Landmark Settlement With Harvard University To Improve Online Accessibility

The National Association for the Deaf (NAD) in the U.S. has announced a landmark settlement with Harvard University which includes requirements that go beyond the university’s recently-introduced accessibility policies, including requirements to caption live events, third-party platforms (such as YouTube videos), and department-sponsored student groups.

The following article about the settlement (dated November 27, 2019) is reprinted from the DREDF (Disability Rights Education & Defense Fund) blog/website:

BOSTON—The National Association of the Deaf (NAD) announced today a landmark settlement with Harvard University that institutes a series of new guidelines to make the university’s website and online resources accessible for those who are deaf or hard of hearing. The settlement represents the most comprehensive set of online accessibility requirements in higher education and ensures for the first time that Harvard will provide high-quality captioning services for online content. The settlement expands upon Harvard’s new digital accessibility policy, which was announced in May. Harvard must provide captions for all online resources, including school-wide events that are live-streamed, content from department sponsored student organizations and any new audio or video hosted by third-party platforms such as YouTube, Vimeo and SoundCloud. The terms of the settlement are included within a consent decree, which can be enforced by the court. The court must approve the consent decree before it may become effective.

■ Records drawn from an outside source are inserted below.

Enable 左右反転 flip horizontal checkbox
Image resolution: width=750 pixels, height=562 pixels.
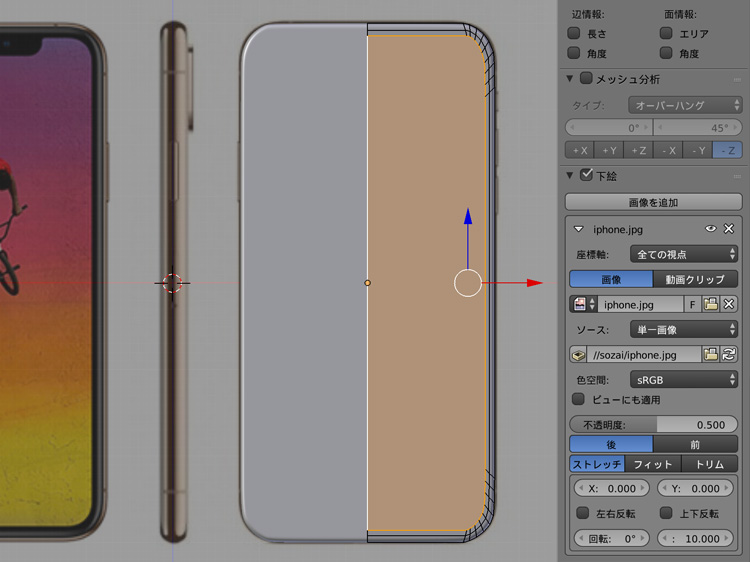pos(584,513)
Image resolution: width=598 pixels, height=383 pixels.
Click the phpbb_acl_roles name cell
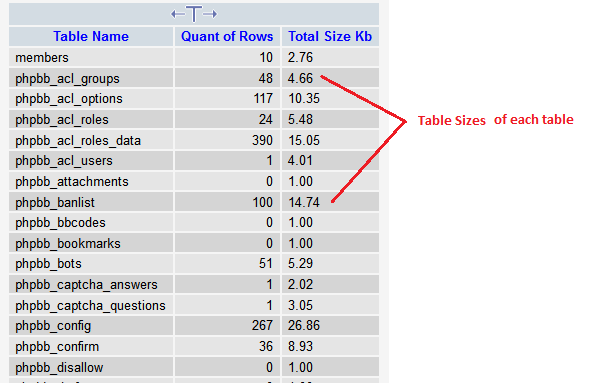click(x=91, y=119)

This settlement was reached four years after this litigation began in 2015, when it was filed in the U.S. District Court for the Western District of Massachusetts as a class action lawsuit. The lawsuit was prompted by the recognition that, notwithstanding the description of Harvard’s online resources as available to “learners throughout the world,” many of its videos and audio recordings lacked captions or used inaccurate captions. Harvard had no published policies in place to ensure these learning tools were accessible to people who are deaf and hard of hearing. In the United States alone, approximately 50 million people are considered deaf or hard of hearing. 

Through the litigation, Harvard filed two motions to dismiss the case. In response to each, the court ruled that federal laws prohibiting disability discrimination covered Harvard’s online content. After these rulings were issued, Harvard announced its new digital accessibility policy and several months later the parties reached a settlement.

The individual plaintiffs in this class action lawsuit, C. Wayne Dore, Christy Smith and Lee Nettles, were also represented by Cohen Milstein Sellers & Toll, the Disability Law Center, the Civil Rights Education and Enforcement Center, and the Disability Rights Education & Defense Fund.

“As Harvard learned through this lawsuit, universities and colleges are on notice that all aspects of their campus including their websites must be accessible to everyone. Captioning video content is a basic form of access that opens up academic learning to not only deaf and hard of hearing people but the world. The National Association of the Deaf asks all who develop video content for the Internet to ensure access through quality captioning,” said Howard A. Rosenblum, Chief Executive Officer, National Association of the Deaf.

“Open and equal access to evolving technology is essential if the promise of the Americans with Disabilities Act is to be realized. By committing to caption content on a vast array of research and learning, today that dream came a step closer as one of the top universities in the world opens their digital doors to millions of deaf and hard of hearing people,” said Arlene B. Mayerson, Directing Attorney at the Disability Rights Education & Defense Fund.

“This settlement is a milestone for civil rights enforcement in the new millennium, as it ensures the wealth of knowledge and academic research residing on the Harvard University websites will be accessible to people who are deaf and hard of hearing everywhere,” said Joseph M. Sellers who heads the civil rights practice at Cohen Milstein Sellers & Toll.

“This settlement means greater access for current and future deaf and hard of hearing learners to the vast universe of Harvard’s online content. Ensuring accessibility is not something that can be considered a bonus—it is a fundamental right that everyone deserves. We’re pleased that Harvard will finally be treating all learners with the same standard of respect,” said Amy F. Robertson, Co-Executive Director of the Civil Rights Education and Enforcement Center.   

“The significant expansion of opportunities for deaf and hard of hearing people to participate in Harvard’s community of lifelong learners realized by this settlement is an important step toward inclusion for all individuals with disabilities and invaluable to the intellectual community of our Commonwealth and nation as a whole,” said Marlene Sallo, Executive Director of the Disability Law Center.

The Scale and Scope of the Agreement

Harvard previously announced it will begin captioning new content created on or after December 1 on their website. Yet the settlement requires Harvard to take several new and additional steps, including captioning existing content posted on or after January 2019 within two years. For any content not already captioned, upon receiving a request, Harvard must caption the content within five business days. Furthermore, the university now must provide industry-standard live captioning for school-wide events that are live-streamed, while captioning new content of Department Sponsored Student Organizations, Massive Open Online Courses (MOOCs) and new content on the official channel hosted by third-party platforms, including YouTube, Vimeo and SoundCloud. Harvard must also implement a public process to manage these requests. Harvard is also required to submit reports every six months beginning in June 2020 to NAD and the Disability Law Center with information about the number of requests received and any changes made to these policies, among other details.